Cuplikan Halaman ::
_ _ _ _
Subtansi Adat, Tradisi dan Amal Ibadah di Bulan Sya’ban
Sebagai perwujudan suka cita dalam menyambut datangnya bulan Ramadhan, umat Islam di Indonesia mengisinya dengan berbagai kegiatan,  baik berupa kegiatan keagamaan maupun kegiatan sosial seperti ziarah kubur, kenduri, doa selamat, bersalaman dan bermaafan, dan lain hal, yang semuanya itu adalah ungkapan kegembiraan dalam menyambut bulan Ramadhan. Sayangnya, masih banyak umat Islam di tanah air yang salah persepsi dan salah aksi dalam menyambut kedatangan bulan suci ini. Sebagian besar melakukan tradisi-tradisi tersebut atas dasar warisan budaya orang-orang tua terdahulu, sebagian lainnya melakukannya atas dasar ikut-ikutan biar ramai atau gaul, sebagian lain untuk melampiaskan nafsu syahwat, dan bahkan ada juga yang memanfaatkannya untuk meraup keuntungan materi sebanyak-banyaknya. Menurut anggapan ini, amal shalih di bulan Ramadhan kurang afdhal kalau tidak diawali dengan melakukan tradisi-tradisi tersebut.
_ _ _ _
Butir yang tercantum dalam sebuah dataset
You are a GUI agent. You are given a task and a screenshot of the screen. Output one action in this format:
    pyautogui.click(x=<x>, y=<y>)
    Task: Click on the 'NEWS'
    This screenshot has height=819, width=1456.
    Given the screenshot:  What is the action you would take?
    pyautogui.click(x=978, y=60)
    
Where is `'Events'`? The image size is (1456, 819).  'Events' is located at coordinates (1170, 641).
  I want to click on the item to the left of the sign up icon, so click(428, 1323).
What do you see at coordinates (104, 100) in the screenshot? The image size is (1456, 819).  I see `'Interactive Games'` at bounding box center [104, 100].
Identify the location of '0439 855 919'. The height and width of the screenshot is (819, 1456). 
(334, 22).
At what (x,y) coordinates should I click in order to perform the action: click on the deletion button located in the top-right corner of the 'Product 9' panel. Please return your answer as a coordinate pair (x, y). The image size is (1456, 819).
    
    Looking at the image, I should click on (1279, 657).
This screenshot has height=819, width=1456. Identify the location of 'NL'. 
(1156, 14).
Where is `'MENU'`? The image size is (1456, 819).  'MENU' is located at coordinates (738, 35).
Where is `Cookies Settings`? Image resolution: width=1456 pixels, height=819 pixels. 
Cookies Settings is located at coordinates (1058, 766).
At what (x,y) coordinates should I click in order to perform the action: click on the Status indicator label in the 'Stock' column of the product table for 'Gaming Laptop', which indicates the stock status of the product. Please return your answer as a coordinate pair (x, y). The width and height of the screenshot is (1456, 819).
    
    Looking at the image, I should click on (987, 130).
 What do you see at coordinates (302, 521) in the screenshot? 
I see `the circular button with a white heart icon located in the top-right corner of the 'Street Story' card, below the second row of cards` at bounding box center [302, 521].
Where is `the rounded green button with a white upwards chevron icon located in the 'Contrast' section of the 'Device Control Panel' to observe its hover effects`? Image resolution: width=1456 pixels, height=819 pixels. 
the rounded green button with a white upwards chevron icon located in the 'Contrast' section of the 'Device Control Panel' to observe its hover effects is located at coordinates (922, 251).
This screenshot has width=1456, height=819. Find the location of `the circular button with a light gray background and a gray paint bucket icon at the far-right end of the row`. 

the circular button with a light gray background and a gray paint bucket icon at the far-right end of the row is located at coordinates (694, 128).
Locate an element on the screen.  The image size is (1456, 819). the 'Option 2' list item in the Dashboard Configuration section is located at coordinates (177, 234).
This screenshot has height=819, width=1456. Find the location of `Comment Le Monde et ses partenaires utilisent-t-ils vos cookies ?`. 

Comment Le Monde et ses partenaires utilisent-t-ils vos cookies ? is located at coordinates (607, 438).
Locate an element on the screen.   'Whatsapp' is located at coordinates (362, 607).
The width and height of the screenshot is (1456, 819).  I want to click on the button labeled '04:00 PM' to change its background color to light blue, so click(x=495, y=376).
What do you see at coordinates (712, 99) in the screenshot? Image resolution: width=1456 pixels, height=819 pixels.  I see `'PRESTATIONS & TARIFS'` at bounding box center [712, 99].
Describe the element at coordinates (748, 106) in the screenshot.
_ _ _ _
Isi Tugas ::
**a.** Jawab pertanyaan berikut berdasarkan teks tentang tradisi menyambut Ramadhan.
(i) Kegiatan sosial apa saja yang disebut sebagai contoh?
(ii) Atas dasar apa sebagian besar umat Islam melakukan tradisi-tradisi itu?
(iii) Menurut anggapan yang disebut dalam kalimat terakhir, kapan amal shalih di bulan Ramadhan dianggap kurang afdhal?
**b.** Menurut teks tentang tradisi menyambut Ramadhan, mengapa umat Islam di Indonesia melakukan berbagai kegiatan keagamaan dan sosial menjelang bulan itu? Jawab dalam satu sampai tiga kalimat.

Jawaban Tiap Tugas ::
**a.**
(i) Ziarah kubur, kenduri, doa selamat, serta bersalaman dan bermaafan.
(ii) Atas dasar warisan budaya orang-orang tua terdahulu.
(iii) Jika tidak diawali dengan melakukan tradisi-tradisi tersebut.

**b.** Kegiatan itu dilakukan sebagai perwujudan suka cita dalam menyambut datangnya bulan Ramadhan. Semuanya merupakan ungkapan kegembiraan menyambut bulan tersebut.